In the religious systems of ancient Mesopotamia, Egypt, and the
Mediterranean, gods and demigods were neither abstract nor distant,
but communicated with mankind through signs and active intervention.
Men and women were thus eager to interpret, appeal to, and even
control the gods and their agents. In Prayer, Magic, and the
Stars in the Ancient and Late Antique World, a distinguished
array of scholars explores the many ways in which people in the
ancient world sought to gain access to—or, in some cases, to bind
or escape from—the divine powers of heaven and earth.
Grounded in a variety of disciplines, including Assyriology, Classics,
and early Islamic history, the fifteen essays in this volume cover
a broad geographic area: Greece, Egypt, Syria-Palestine, Mesopotamia,
and Persia. Topics include celestial divination in early Mesopotamia,
the civic festivals of classical Athens, and Christian magical papyri
from Coptic Egypt. Moving forward to Late Antiquity, we see how
Judaism, Christianity, and Islam each incorporated many aspects
of ancient Near Eastern and Graeco-Roman religion into their own
prayers, rituals, and conceptions. Even if they no longer conceived
of the sun, moon, and the stars as eternal or divine, Christians,
Jews, and Muslims often continued to study the movements of the
heavens as a map on which divine power could be read.

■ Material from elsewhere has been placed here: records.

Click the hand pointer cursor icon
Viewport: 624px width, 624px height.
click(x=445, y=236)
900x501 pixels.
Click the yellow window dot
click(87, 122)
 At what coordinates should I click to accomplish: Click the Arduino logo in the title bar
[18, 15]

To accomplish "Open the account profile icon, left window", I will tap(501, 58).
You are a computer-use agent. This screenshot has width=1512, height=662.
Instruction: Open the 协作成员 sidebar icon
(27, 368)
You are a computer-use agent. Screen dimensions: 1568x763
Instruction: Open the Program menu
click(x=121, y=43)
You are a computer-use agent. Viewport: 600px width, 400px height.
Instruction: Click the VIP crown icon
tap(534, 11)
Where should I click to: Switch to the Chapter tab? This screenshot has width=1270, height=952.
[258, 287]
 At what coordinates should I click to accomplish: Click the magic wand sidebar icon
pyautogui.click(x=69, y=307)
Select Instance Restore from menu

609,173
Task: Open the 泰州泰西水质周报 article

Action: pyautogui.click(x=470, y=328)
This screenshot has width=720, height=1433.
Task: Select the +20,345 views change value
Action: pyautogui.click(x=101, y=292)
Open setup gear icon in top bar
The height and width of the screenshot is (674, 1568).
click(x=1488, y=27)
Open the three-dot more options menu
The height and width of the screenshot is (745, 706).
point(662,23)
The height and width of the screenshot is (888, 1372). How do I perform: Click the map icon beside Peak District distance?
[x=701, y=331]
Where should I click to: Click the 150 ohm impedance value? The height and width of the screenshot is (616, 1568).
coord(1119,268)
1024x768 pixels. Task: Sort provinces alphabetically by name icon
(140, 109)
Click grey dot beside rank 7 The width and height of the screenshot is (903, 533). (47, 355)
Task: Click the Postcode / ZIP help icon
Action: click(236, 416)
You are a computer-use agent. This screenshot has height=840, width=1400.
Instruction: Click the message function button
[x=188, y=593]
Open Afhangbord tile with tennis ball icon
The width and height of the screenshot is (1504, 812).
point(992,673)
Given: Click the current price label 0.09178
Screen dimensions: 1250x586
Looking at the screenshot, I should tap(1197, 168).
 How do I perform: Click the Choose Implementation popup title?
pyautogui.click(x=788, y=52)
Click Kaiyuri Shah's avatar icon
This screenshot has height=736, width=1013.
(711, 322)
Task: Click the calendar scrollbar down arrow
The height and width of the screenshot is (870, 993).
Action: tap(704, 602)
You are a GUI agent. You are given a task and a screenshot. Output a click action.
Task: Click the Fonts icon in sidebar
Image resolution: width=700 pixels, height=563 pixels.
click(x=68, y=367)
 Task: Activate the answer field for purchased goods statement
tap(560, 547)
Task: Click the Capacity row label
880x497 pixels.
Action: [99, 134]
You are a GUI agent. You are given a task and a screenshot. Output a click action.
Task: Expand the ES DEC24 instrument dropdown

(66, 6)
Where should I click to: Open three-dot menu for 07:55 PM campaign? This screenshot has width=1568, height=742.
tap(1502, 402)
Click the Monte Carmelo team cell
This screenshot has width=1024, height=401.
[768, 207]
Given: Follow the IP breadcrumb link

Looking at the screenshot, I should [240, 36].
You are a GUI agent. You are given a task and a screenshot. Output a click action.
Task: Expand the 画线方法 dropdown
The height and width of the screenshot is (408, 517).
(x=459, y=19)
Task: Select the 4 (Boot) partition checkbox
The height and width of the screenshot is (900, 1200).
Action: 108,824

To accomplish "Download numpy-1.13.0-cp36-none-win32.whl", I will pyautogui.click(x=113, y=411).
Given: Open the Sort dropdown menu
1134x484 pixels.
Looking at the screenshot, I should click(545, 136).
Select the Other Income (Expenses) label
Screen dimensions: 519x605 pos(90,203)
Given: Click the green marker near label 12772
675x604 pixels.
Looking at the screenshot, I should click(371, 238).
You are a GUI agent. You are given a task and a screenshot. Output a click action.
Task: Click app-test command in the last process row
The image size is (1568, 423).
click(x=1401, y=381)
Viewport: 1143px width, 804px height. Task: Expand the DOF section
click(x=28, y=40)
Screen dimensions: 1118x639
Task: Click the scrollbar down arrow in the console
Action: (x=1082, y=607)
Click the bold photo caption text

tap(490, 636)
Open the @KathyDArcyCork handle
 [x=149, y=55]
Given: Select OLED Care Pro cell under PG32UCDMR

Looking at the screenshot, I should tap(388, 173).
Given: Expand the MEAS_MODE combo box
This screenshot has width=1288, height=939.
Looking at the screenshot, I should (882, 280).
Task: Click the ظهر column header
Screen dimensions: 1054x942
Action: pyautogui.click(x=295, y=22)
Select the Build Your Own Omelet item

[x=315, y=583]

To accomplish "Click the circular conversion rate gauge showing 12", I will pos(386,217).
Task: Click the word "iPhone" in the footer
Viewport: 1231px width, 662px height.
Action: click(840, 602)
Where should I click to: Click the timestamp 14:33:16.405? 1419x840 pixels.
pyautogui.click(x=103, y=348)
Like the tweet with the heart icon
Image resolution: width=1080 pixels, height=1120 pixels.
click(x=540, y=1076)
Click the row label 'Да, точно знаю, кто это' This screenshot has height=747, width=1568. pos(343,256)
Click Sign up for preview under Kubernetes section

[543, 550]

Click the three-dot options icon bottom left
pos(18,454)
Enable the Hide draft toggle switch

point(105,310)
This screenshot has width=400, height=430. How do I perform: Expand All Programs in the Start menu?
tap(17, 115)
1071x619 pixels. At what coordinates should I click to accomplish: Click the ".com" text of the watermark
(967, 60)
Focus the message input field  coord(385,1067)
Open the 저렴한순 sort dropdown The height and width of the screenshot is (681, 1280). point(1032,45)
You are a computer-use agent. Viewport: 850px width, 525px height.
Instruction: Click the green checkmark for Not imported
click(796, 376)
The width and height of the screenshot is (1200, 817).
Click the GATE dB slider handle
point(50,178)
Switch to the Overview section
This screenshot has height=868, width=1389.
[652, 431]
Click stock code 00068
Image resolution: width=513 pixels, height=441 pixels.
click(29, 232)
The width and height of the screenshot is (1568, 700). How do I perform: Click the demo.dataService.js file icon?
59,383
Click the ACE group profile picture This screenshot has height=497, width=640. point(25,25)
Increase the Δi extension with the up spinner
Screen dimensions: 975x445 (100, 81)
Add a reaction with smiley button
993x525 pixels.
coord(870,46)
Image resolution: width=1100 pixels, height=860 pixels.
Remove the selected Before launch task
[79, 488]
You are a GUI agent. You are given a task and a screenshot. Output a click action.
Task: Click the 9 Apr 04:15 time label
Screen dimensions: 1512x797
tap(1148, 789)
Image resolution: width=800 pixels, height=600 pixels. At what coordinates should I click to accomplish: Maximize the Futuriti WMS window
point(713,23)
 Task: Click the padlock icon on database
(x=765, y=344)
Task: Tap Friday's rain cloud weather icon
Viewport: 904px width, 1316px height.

The reader already familiar with studies of ancient religion will
find in Prayer, Magic, and the Stars both old friends and
new faces. Contributors include Gideon Bohak, Nicola Denzey, Jacco
Dieleman, Radcliffe Edmonds, Marvin Meyer, Michael G. Morony, Ian
Moyer, Francesca Rochberg, Jonathan Z. Smith, Mark S. Smith, Peter
Struck, Michael Swartz, and Kasia Szpakowska.
Published as part of Penn State's Magic in History series, Prayer,
Magic, and the Stars appears at a time of renewed interest in
divination and occult practices in the ancient world. It will interest
a wide audience in the field of comparative religion as well as
students of the ancient world and late antiquity.